### WHAT YOU SHOULD DO
Extract the lines from the one holding "You are a computer-use agent." through the one holding "point(928,327)", both included, and copy them word for word, omitting the pictures.

### PROVIDED ENTRIES
^^^^^^^^

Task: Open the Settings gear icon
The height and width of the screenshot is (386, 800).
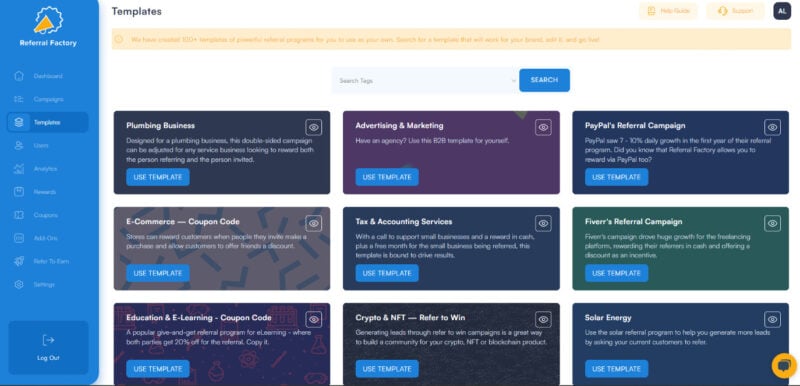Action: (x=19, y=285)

^^^^^^^^

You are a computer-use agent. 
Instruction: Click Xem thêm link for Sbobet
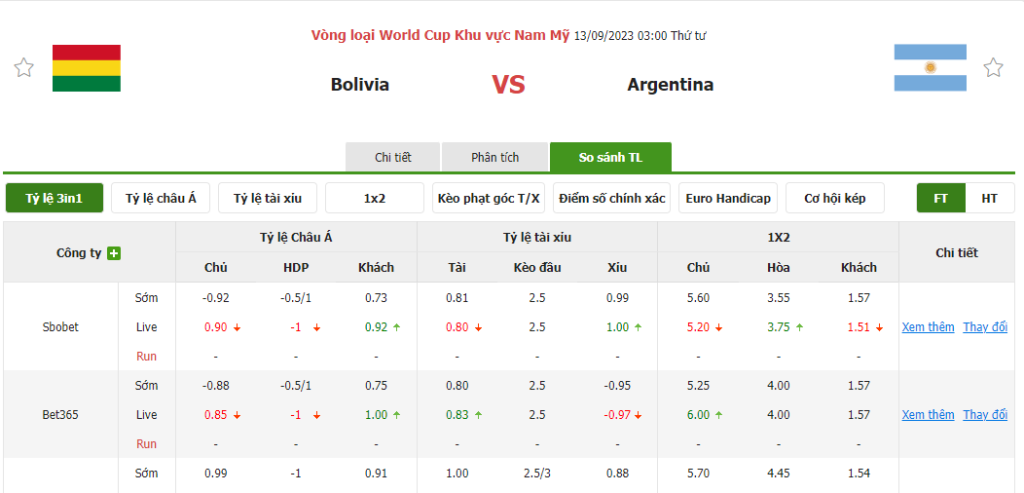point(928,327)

^^^^^^^^

### WORKED ANSWER
You are a computer-use agent. 
Instruction: Click Xem thêm link for Sbobet
point(928,327)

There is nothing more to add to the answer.